Welcome to episode 83! Today, I’m joined by writer and body image advocate, Laura Delarato.
Today, we’re getting into all things self-love, sex, and travel. Being comfortable with has a big influence on both your sex life and your travel, and we are going to dive deep and talk about ways that you can become more comfortable with yourself so that you can live your best sex and travel life.
Let’s get into it:
[02:36] A bit about Laura.
After struggling with eating disorders for many years, Laura started working at The Pleasure Chest sex toy shop, where she learned how to teach people to make good decisions for their bodies for pleasure. She then realized that she wasn’t making those decisions for herself, and her body image and sex education worlds merged.
[06:51] Body image affects everything.
Your body image can dictate what you’re willing to do, and that has nothing to do with how your body actuallylooks – it’s all about how you view your body that affects the things you do or don’t do and how you feel.
You could have what society sees as “the perfect body” and still have body image issues. You could also be a larger person who has worked on their body image and feel good about your body.
[10:17] Self-love and travel.
When you’re traveling, you need to rely on yourself, and you can only really do that if you know yourself, and knowing yourself requires you to love yourself.
Travel also allows you to discover things about yourself, which increases your confidence and improves your self-love.
[15:10] Solo travel.
When Laura travels solo, she thinks of herself as a character.
When I travel solo, I always ask myself, “what would EJ The Travel Diva do?” And then I get out there and do it.

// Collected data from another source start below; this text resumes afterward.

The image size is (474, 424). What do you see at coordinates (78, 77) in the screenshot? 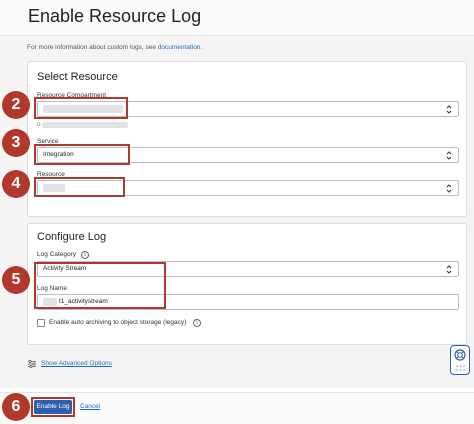
I see `select-resource-heading: Select Resource` at bounding box center [78, 77].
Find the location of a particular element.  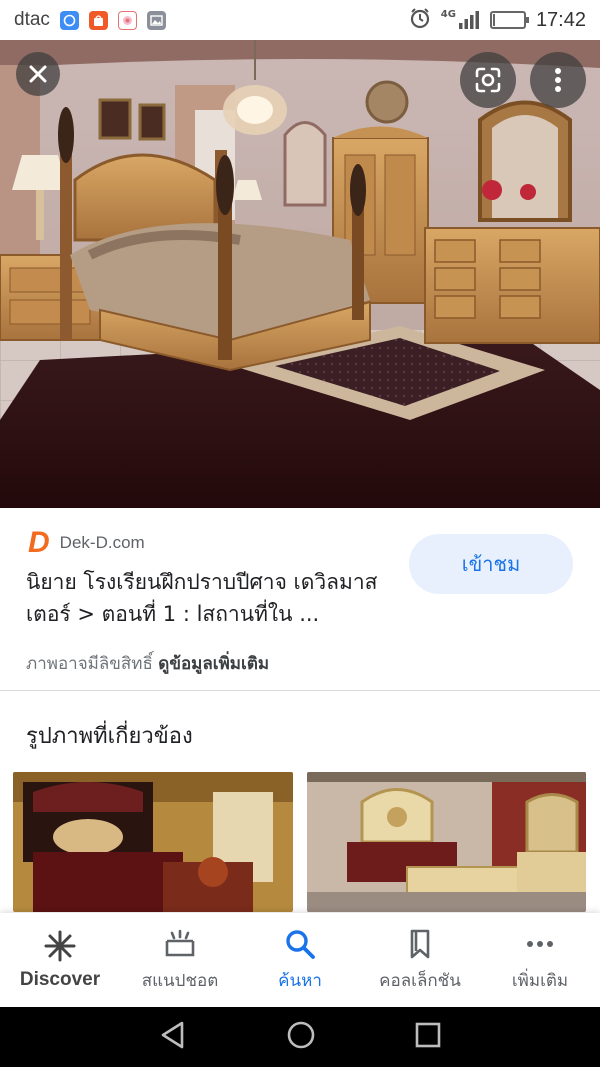

recents-square-icon is located at coordinates (428, 1035).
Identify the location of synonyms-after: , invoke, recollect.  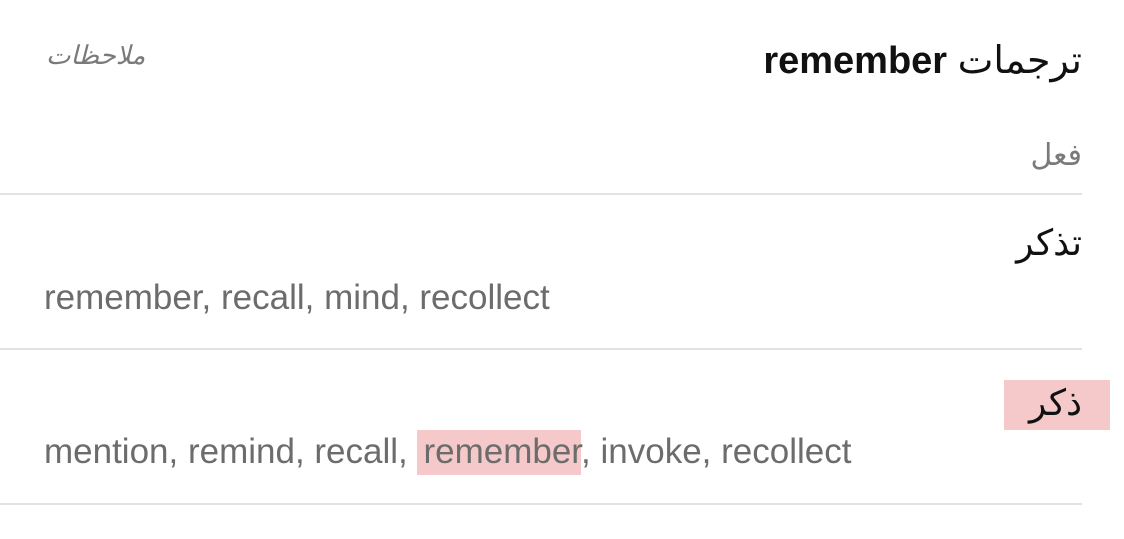
(716, 452).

Many people make solo travel sound easy. It’s not easy. It gets easier over time, but no one talks about what it’s like at first when you need to pump yourself up to do things.
[20:08] Going on a vacation with someone you’re not in a relationship with.
It’s really cool how people are breaking the mold of the traditional ideas of relationships.
When travelling with someone else, it’s important to talk about boundaries. With partners or lovers, Laura has a “Yes, No, Maybe” list to help keep bodies and hearts safe.
[27:42] Getting partners to go on a vacation to a nude resort.
Instead of focusing on trying to get a partner to do something, Laura suggests reframing it as an experience for all parties involved.
Having an open discussion using the “Yes, No, Maybe” list could be helpful in discovering how your partner feels about certain situations, and perhaps whether or not there is some compromise to be made so that everyone can feel comfortable on their own terms.
[34:14] Taking amazing nude pictures.
Taking nude photos are an amazing expression of self-love.
There’s an entire industry that has the sole purpose of telling us how we should or shouldn’t look. A key part of feeling comfortable with how we look is to take small steps to feeling good with our naked selves. The more our brains see ourselves feeling comfortable being naked, the more confident we become with how we look.
On the days that you‘re having a bad body image day, you have the photos to look back on to remind yourself that you have felt good about yourself before.
[40:45] How to not judge yourself.
Judgement and shame are strongly connected to how we grew up and what we were told about ourselves.
Give yourself time to unpack and figure out whether or not the things you were told are valid, and if they’re not, work at undoing the conditioning around those things so that you can feel less judgement and shame towards yourself.
Laura suggests thinking about those judgements as coming from someone who isn’t yourself. Would you accept those words coming from a random person in the street? Call out the voice in your head as you would if it was coming from someone else.
[46:35] The shame around vacation flings.
On vacation flings, it’s a great opportunity to assert your values and boundaries, and to practice those things in a way that you typically wouldn’t.
As a society, we need to separate the ideas of pleasure and morality.
A vacation fling is pleasurable, but society would view it as taboo or immoral. We all deserve that pleasure and to advocate for that pleasure, especially as a way to get to know ourselves.
[55:43] My Pleasure: An Intimate Guide to Loving Your Body and Having Great sex.
This book is a journey of self-discovery, self-love, and pleasure.
Every person’s experience is different, and the book serves to help people experience pleasure through discovery and growth.
Every person deserves pleasure, and putting pleasure first allows us to make good decisions for ourselves. These decisions inform how we walk through the world.
I hope this episode has helped you think positively about your own pleasure, and that you take the first step on your journey to self-love so that you can become a better traveler, experience the world with confidence, and live your best life.